Close-up of coral reef microstructures consisting of a coral skeleton (white) and coral tissue (orange-yellow). [Image: Courtesy of Nature Communications]
Among the many other roles corals play in the oceanic ecosystem, the invertebrates crucially manage the incoming light for the microscopic algae that dwell in their interior spaces. The species live in symbiosis: the tiny plants consume the carbon dioxide and other waste products of their hosts, and in turn the algae provide photosynthetic nutrients—with the coral walls passing just the right amount of light to benefit the dwellers.
Too often these days, stress causes the corals to expel their algal communities—coral bleaching—which can lead to the death of the coral reef and a giant interruption to the reef’s ecology. A multinational research team aims to bring back some of that biodiversity by 3D printing coral-inspired structures that can act as light-mediating incubators for the next generation of microalgae (Nat. Commun., doi: 10.1038/s41467-020-15486-4).
As designed by scientists from the University of Cambridge, U.K., and the Scripps Institution of Oceanography, USA, the artificially printed corals mimic the optical and mechanical properties of real-life invertebrate polyps and can support up to 109 microalgae organisms per milliliter.
“Wonderfully strange creatures”
The study’s lead author, Daniel Wangpraseurt, a marine biologist with joint postdoctoral appointments at Cambridge and Scripps, says he did his Ph.D. thesis on the optical properties of corals in order to understand both their lifecycles and their bleaching. He says he also wondered whether the “light harvesting strategies that corals have evolved over millions of years” could lead to new methods for cultivating microalgal colonies that could be harvested for bioenergy.

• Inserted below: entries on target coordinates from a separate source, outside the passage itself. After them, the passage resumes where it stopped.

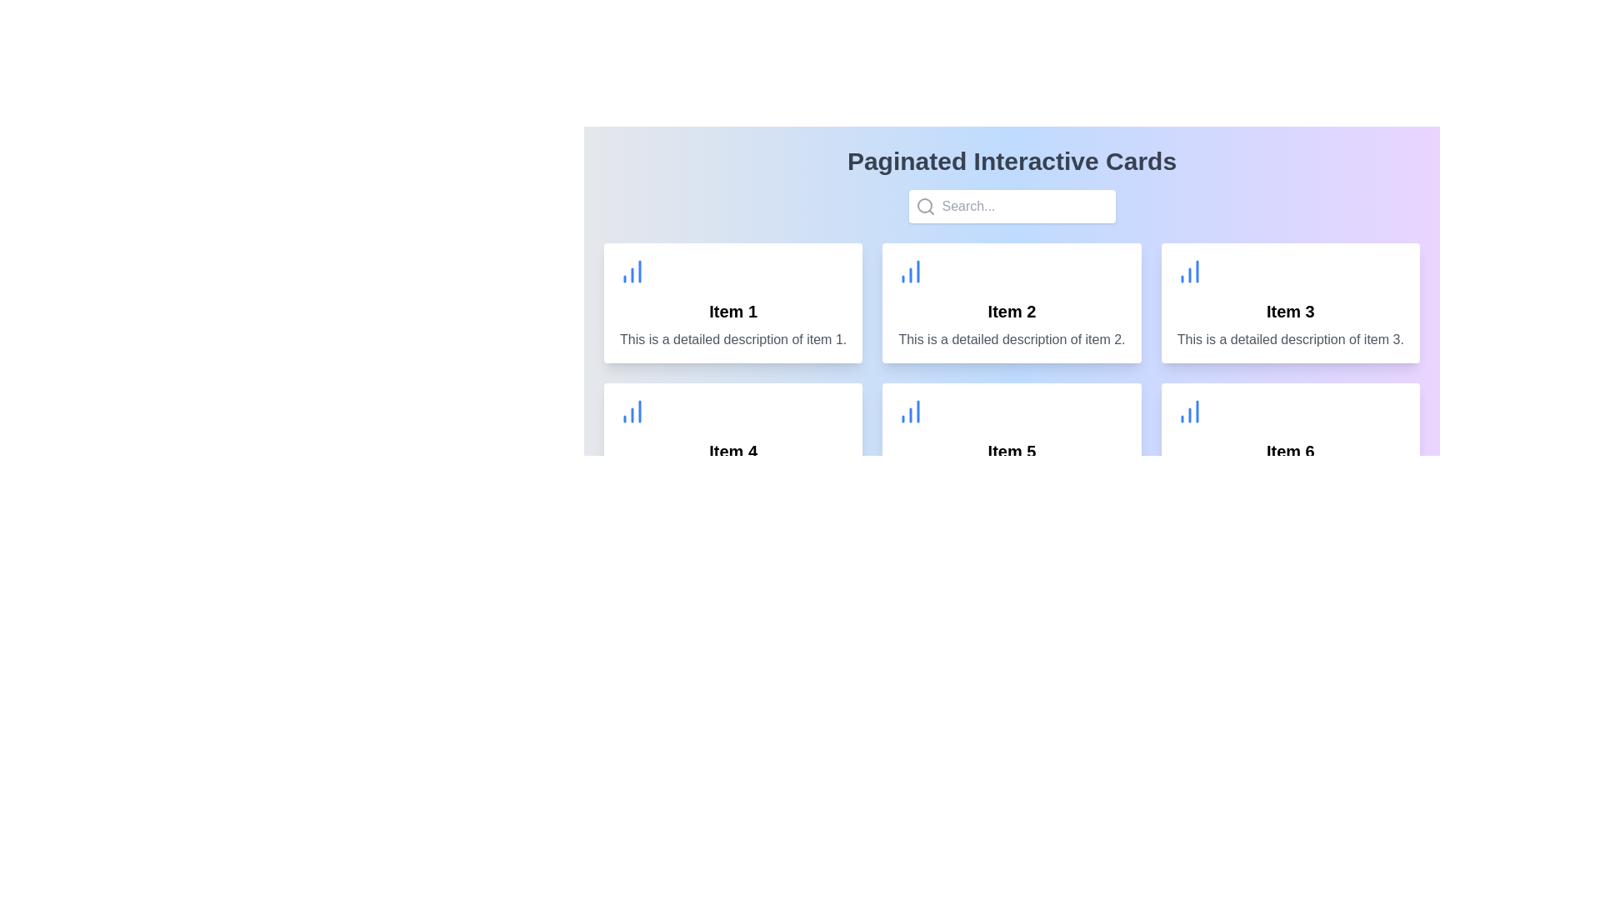 Image resolution: width=1600 pixels, height=900 pixels. What do you see at coordinates (1011, 312) in the screenshot?
I see `the bold, black stylized text label reading 'Item 2' located in the center of the card's header section in the second column of the first row` at bounding box center [1011, 312]. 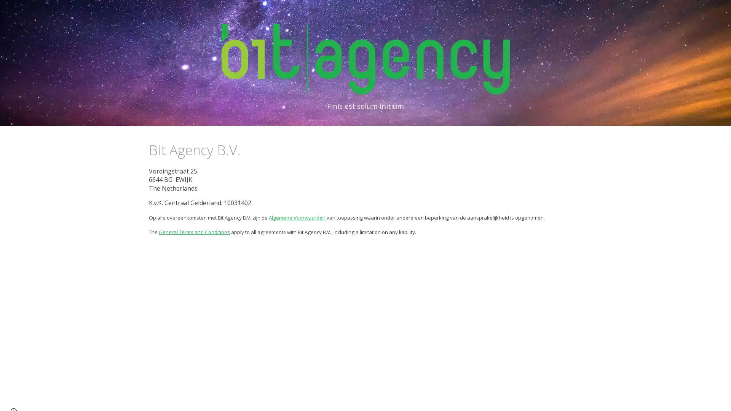 I want to click on Copy heading link, so click(x=249, y=150).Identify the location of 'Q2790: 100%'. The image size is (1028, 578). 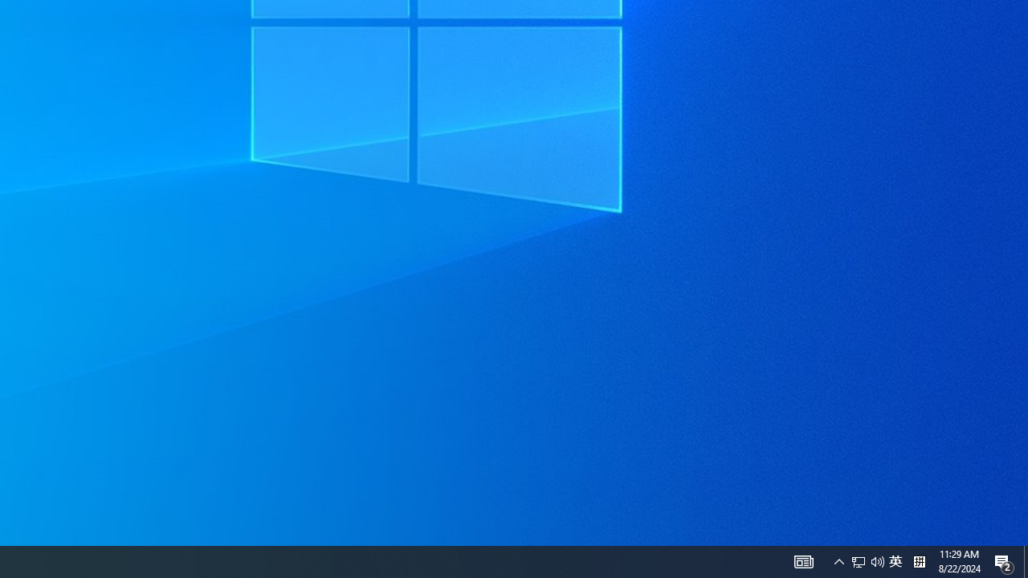
(877, 561).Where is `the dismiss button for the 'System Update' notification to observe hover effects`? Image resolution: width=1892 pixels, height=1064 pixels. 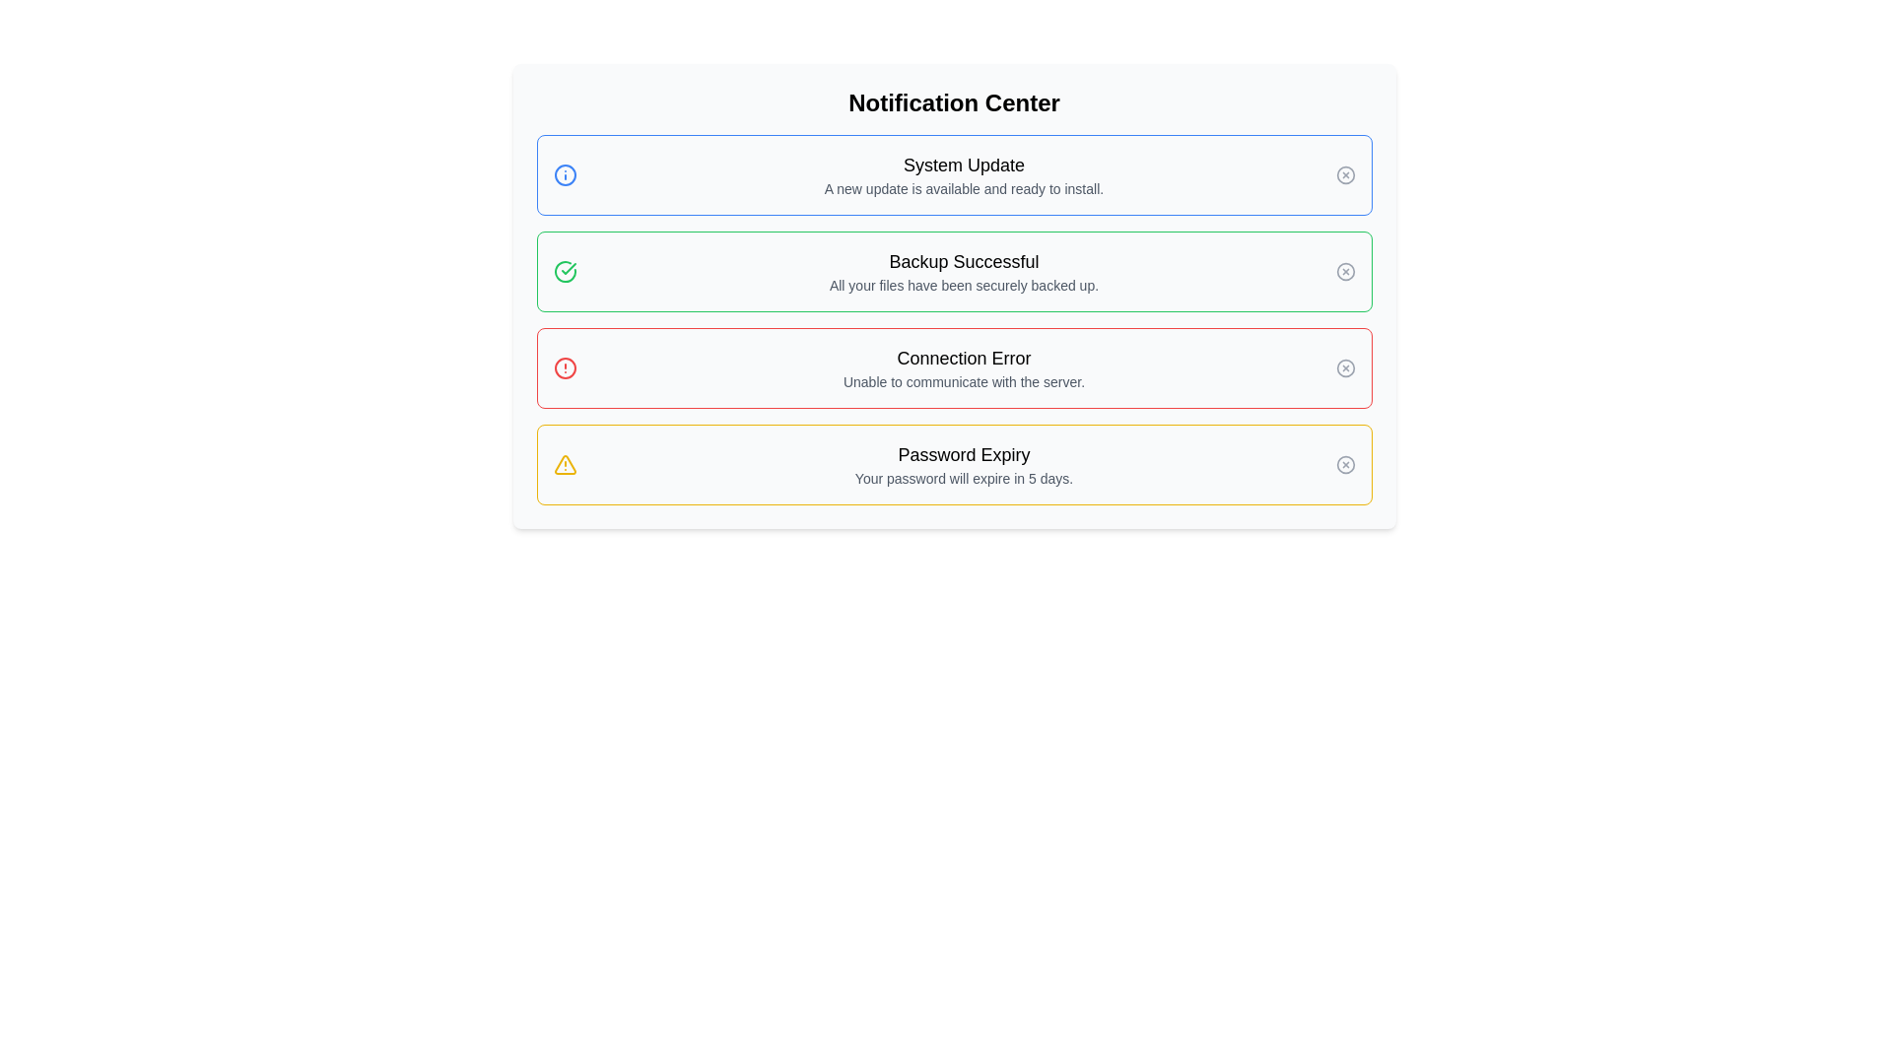
the dismiss button for the 'System Update' notification to observe hover effects is located at coordinates (1344, 173).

“I am very interested in the field of bioinspiration and biomimetics, and there have been some excellent examples of bio-inspired tech that have made it to the market,” Wangpraseurt says. “Corals are such wonderfully strange creatures, I was sure that we would learn a lot from them.”

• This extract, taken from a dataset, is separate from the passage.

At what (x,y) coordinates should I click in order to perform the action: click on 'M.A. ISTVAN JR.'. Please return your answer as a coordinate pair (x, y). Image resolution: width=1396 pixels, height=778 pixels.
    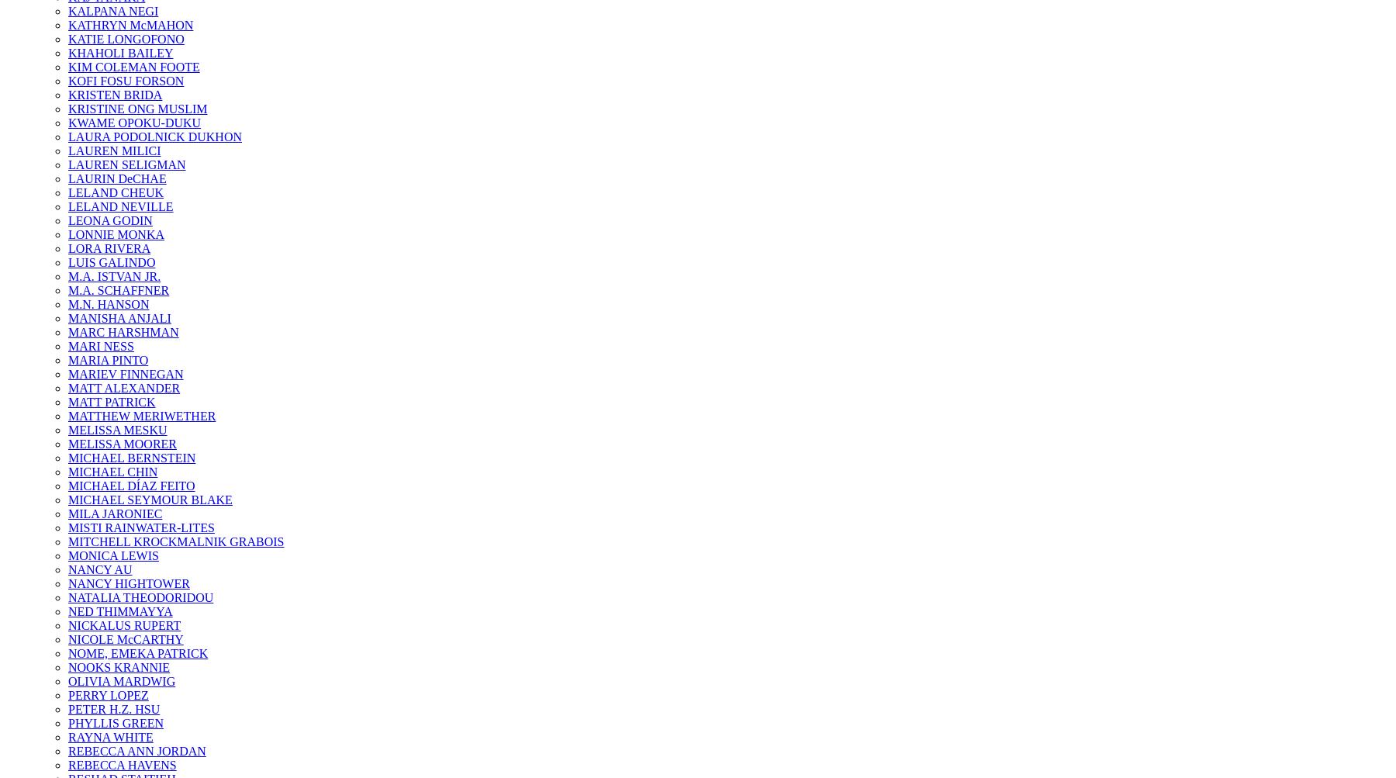
    Looking at the image, I should click on (114, 275).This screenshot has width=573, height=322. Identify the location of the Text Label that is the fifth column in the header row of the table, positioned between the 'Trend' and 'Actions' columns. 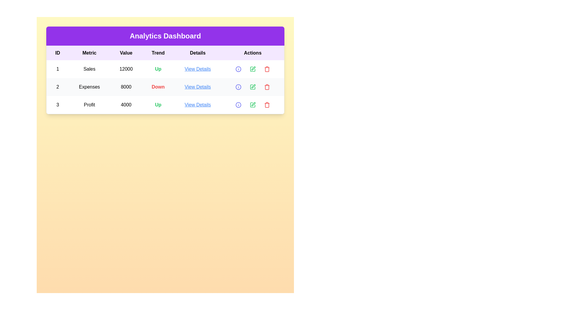
(198, 53).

A scanning electron microscope image of the microalgal colonies in the hybrid living biopolymers. [Image: University of Cambridge]
To design the 3D-printed corals, Wangpraseurt teamed up with Shaochen Chen, a professor of nanoengineering at the University of California, San Diego, USA (the parent institution of Scripps), and Silvia Vignolini, a Cambridge chemist specializing in photonic structures found in nature. They studied corals of the family Pocilloporidae, which have a calcium carbonate skeleton that passes light evenly to the inner algae. Once the photons enter the coral structure, they are refractively trapped inside, enhancing their path length and increasing the chance that algae will absorb the photons.

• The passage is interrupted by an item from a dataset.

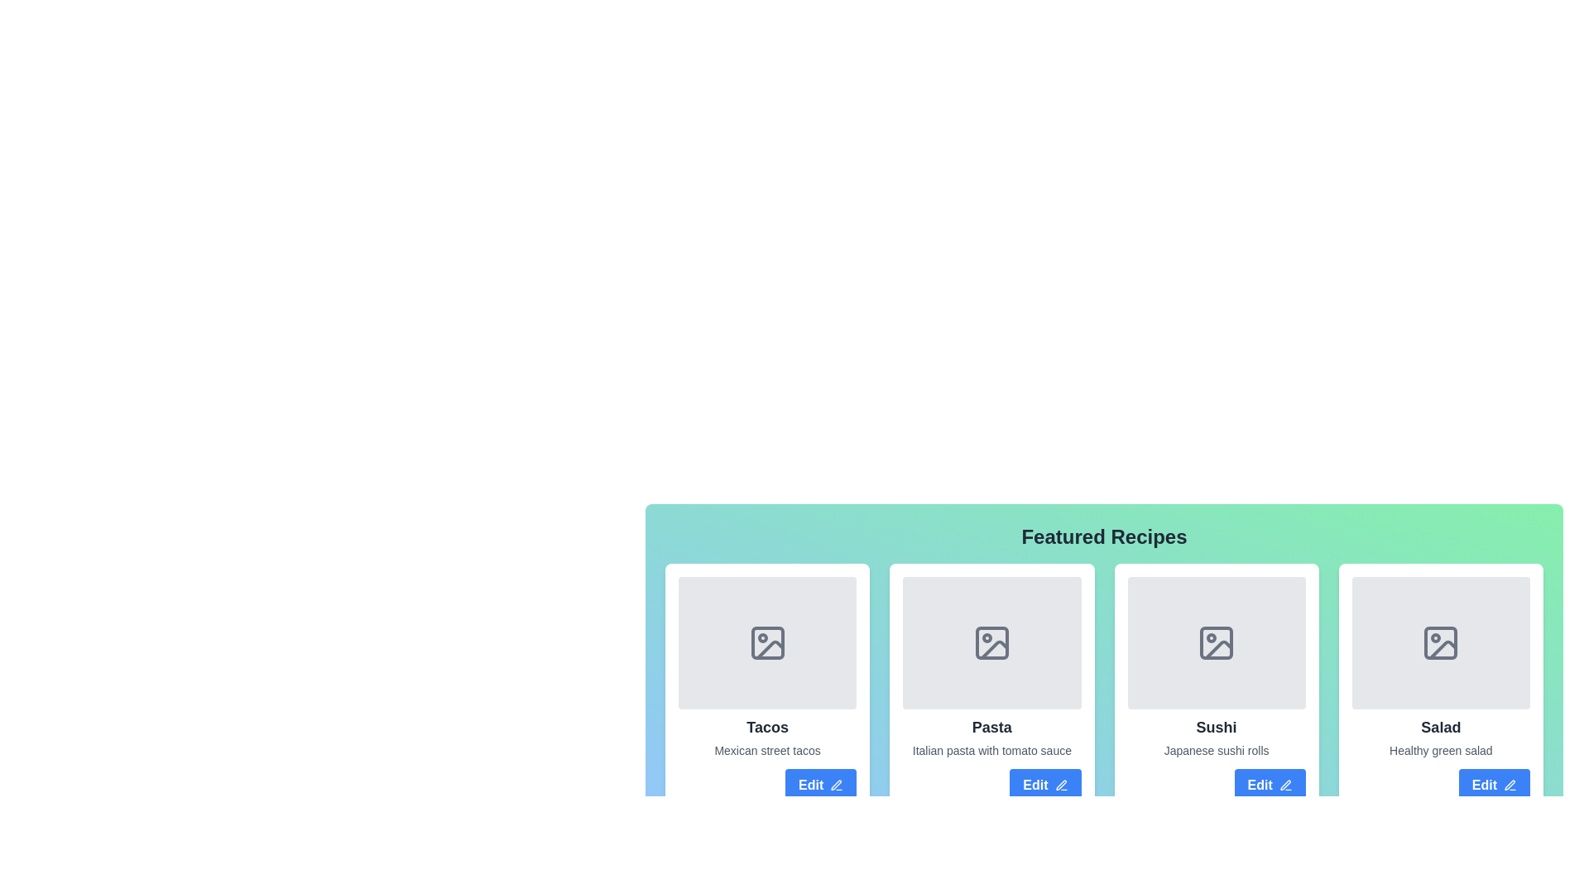 Image resolution: width=1589 pixels, height=894 pixels. What do you see at coordinates (1217, 641) in the screenshot?
I see `the icon element that represents a symbolic image within the card labeled 'Sushi' in the 'Featured Recipes' section` at bounding box center [1217, 641].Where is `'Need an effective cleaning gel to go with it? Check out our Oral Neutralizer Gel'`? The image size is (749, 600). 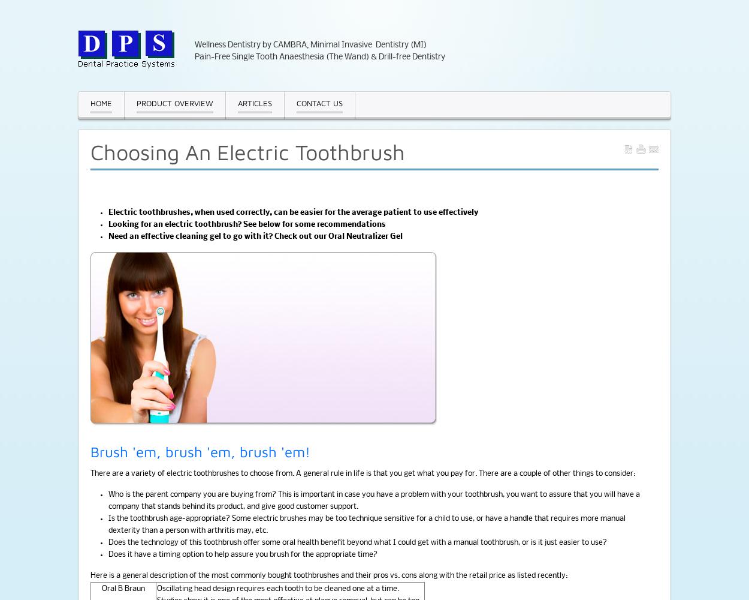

For the actual printing, the team created a “bio-ink” of hydrogel and cellulose-derived nanocrystals infused with one kind of microalgae that normally live within Pocilloporidae corals. “It took us a while to find the right biomaterials and printing parameters that can support the growth of live algae cells,” Chen says.
Enhancing light with synthetic corals
The synthetic corals contain cylinders about 1 mm long with the same kind of broadband diffuse visible-light scattering that real corals exhibit. To test the light-enhancing properties of the printed synthetic corals, the researchers seeded their printed materials with a different type of algae and monitored the algal growth over multiple days.
According to Wangpraseurt, the experiments involved a variety of scientific disciplines: bioengineering, photonics, coral reef science and marine biology. “Fusing these techniques is a challenge, and effectively communicating with scientists from different fields is an important skill to learn,” he adds. “However, I enjoy this very much as I believe that we can learn a lot from working at the interface of different scientific disciplines.”
Next, the researchers want to learn how to scale up their 3D-bioprinting technique to fabricate larger synthetic colonies, which could lead to biofuel harvesting as well as coral reef restoration.